MPTC Reduces Phone Fees

The Ministry of Posts and Telecommunications has decided to slash interconnection fees between phone companies, which will be good news for phone users who don’t use Cambodia’s leading phone company, MobiTel, obser­vers said Wednesday.

The new regulations, which will be implemented starting Sept 1, will lower fees phone companies are able to charge for delivering calls from $0.07 to $0.01 per mi­nute, said Koy Kim Sea, ministry undersecretary of state in charge of regulations. The new re­gula­tions also state that calls made to or from the ministry will be free, he said.

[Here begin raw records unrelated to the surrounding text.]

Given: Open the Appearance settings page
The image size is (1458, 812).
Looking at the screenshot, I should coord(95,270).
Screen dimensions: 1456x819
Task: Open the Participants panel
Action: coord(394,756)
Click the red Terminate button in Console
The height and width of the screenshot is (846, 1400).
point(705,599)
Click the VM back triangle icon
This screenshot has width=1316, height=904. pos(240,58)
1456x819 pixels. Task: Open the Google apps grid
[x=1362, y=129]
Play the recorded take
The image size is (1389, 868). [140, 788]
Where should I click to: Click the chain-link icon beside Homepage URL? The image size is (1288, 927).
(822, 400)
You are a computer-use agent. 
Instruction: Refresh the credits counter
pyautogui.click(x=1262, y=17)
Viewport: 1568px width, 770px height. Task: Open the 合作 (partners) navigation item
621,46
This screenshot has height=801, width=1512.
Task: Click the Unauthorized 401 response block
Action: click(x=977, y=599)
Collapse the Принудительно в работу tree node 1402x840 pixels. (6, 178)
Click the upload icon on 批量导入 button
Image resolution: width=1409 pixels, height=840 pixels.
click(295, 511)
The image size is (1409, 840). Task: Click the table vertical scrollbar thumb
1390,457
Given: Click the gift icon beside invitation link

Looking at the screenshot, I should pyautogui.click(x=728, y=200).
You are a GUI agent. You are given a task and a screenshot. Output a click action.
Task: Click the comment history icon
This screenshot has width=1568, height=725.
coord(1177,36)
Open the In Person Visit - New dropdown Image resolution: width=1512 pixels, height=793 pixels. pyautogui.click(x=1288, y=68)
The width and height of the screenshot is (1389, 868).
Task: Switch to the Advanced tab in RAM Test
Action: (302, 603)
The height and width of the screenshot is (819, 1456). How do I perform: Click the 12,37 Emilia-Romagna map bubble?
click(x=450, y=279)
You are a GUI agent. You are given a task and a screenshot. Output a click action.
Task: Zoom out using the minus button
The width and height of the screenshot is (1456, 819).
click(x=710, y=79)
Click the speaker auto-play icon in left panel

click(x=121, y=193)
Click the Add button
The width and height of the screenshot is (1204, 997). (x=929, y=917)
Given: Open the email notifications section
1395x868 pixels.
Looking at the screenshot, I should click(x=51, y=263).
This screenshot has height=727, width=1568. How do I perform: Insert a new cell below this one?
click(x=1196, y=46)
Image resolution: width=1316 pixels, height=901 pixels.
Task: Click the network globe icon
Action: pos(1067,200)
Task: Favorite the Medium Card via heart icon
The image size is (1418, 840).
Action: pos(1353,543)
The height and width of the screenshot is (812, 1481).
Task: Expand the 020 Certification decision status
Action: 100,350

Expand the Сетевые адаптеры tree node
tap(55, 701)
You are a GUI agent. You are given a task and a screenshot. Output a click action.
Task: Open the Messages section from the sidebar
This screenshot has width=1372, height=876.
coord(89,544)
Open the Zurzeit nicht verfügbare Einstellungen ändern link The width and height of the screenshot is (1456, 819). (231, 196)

Because MobiTel was making the most money by delivering more than half of all phone calls made within Cambodia, they stand to lose, said one telecommunications observer who asked not to be named.

MobiTel executives could not be reached for comment Wed­nes­day, but general manager David Spriggs has called the new proposal “unreasonable” and “disastrous for the industry.”

MobiTel will “probably halt” a $20 million investment “in light of these proposals,” Spriggs wrote in a letter to Telecommunications Minister So Khun.

The decision to change the regulations comes less than two months after the ministry stopped payments to phone companies for delivering calls made by users of ministry-owned land lines.

Customers of other phone companies like Samart—Mobi­Tel’s closest competitor—would likely benefit from the new regulation.

“It should be a benefit to the public,” Samart CEO Somchai Lert­­wiset-Theerakul said, who added Samart “should” be able to lower prices.

Interconnect fees are paid by com­panies whose customers place calls to customers of a different company.

Even if the new cuts help some phone companies cut their rates, the changes may be harmful to the industry. Companies now wor­ry that government regulations could change at any time, said the telecommunications observer.

“Who’s going to invest now?” the ob­server asked. “You’d be mad to invest now.”